VK_IMAGE_LAYOUT_GENERAL Unless you’re trying to simultaneously read from and write to that image (or some similar simultaneous operation), don’t use the general layout. Please use proper layout transitions.
Hi, I seem to have hit a problem and I am not convinced anymore, that I am the problem.
I have modified the scene rendering example to put the Material struct (3x vec4) into a storage buffer.
I want to render using 2 descriptor sets: Scene(Matrices: ubo in vs, set0 binding0), Materials(array of Material Structs: buffer in fs, set1 binding0).
However , when outputting the first vec4 of the struct as color I get randombly blinking tiny quads, that change hue depending on viewing direction. Somehow the ubo gets accessed, obviously.
Now when I bind the shader storage buffer to the scene set0, binding 1, all is fine.

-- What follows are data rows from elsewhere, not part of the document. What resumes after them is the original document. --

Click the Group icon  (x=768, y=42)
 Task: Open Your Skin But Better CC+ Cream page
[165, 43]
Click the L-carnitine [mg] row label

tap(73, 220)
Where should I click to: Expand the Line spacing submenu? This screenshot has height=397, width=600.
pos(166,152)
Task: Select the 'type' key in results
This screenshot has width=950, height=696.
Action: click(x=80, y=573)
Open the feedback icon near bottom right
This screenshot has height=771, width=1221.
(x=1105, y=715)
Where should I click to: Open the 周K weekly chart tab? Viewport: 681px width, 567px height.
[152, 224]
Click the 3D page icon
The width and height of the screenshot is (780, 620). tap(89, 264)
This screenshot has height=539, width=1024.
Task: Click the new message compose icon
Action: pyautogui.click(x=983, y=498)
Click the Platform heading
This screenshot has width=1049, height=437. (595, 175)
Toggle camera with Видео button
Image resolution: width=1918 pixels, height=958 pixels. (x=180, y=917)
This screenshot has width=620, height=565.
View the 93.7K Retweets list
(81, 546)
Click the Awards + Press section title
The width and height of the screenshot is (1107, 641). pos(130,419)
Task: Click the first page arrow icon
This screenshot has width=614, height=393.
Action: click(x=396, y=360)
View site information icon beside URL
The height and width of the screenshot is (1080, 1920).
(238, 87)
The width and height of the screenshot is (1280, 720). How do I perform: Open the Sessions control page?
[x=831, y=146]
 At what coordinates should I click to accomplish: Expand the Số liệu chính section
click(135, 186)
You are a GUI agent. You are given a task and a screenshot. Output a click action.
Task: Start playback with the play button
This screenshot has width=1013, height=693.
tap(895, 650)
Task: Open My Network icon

I still assume that I am lacking some critical knowledge but the setup of multiple descriptor Sets seems straight forward.
I can provide the source if required, its not to different from the original samples
Thank you for pointing that out. I copied the showmap code, which obviously does not fit best.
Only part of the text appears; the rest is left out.